■ The task
Among the records that follow, find the line with "Viewport: 1942px width, 885px" and the line with "This screenshot has width=897, height=386.". Set down those lines and all lines between them exactly, without adding anything.

■ Data shown
----------

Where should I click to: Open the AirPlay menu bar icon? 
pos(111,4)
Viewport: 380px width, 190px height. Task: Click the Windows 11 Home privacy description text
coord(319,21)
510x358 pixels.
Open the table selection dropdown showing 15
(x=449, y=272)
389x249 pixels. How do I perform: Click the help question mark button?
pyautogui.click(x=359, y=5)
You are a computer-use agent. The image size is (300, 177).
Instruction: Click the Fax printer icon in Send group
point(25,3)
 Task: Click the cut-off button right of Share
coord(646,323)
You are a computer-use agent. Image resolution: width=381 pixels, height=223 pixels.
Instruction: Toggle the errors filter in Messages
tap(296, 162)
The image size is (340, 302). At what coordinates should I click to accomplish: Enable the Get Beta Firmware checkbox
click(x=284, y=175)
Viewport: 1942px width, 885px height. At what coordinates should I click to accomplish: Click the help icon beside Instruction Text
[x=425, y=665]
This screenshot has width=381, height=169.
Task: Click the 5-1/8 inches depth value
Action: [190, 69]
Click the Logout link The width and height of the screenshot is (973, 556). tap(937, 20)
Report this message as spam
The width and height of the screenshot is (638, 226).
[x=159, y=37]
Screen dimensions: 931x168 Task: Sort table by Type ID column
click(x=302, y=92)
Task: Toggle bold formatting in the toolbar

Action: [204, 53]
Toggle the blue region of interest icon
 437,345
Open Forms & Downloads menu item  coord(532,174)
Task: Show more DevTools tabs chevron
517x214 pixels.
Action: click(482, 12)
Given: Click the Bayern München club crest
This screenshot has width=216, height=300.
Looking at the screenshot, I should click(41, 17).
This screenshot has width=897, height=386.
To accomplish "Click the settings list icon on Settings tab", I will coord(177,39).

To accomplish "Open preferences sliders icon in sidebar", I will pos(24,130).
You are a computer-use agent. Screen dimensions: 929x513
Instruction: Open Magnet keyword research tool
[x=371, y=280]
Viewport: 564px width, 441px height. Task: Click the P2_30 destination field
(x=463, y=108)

----------

■ Your solution
Viewport: 1942px width, 885px height. At what coordinates should I click to accomplish: Click the help icon beside Instruction Text
[x=425, y=665]
This screenshot has width=381, height=169.
Task: Click the 5-1/8 inches depth value
Action: [190, 69]
Click the Logout link The width and height of the screenshot is (973, 556). tap(937, 20)
Report this message as spam
The width and height of the screenshot is (638, 226).
[x=159, y=37]
Screen dimensions: 931x168 Task: Sort table by Type ID column
click(x=302, y=92)
Task: Toggle bold formatting in the toolbar

Action: [204, 53]
Toggle the blue region of interest icon
 437,345
Open Forms & Downloads menu item  coord(532,174)
Task: Show more DevTools tabs chevron
517x214 pixels.
Action: click(482, 12)
Given: Click the Bayern München club crest
This screenshot has width=216, height=300.
Looking at the screenshot, I should click(41, 17).
This screenshot has width=897, height=386.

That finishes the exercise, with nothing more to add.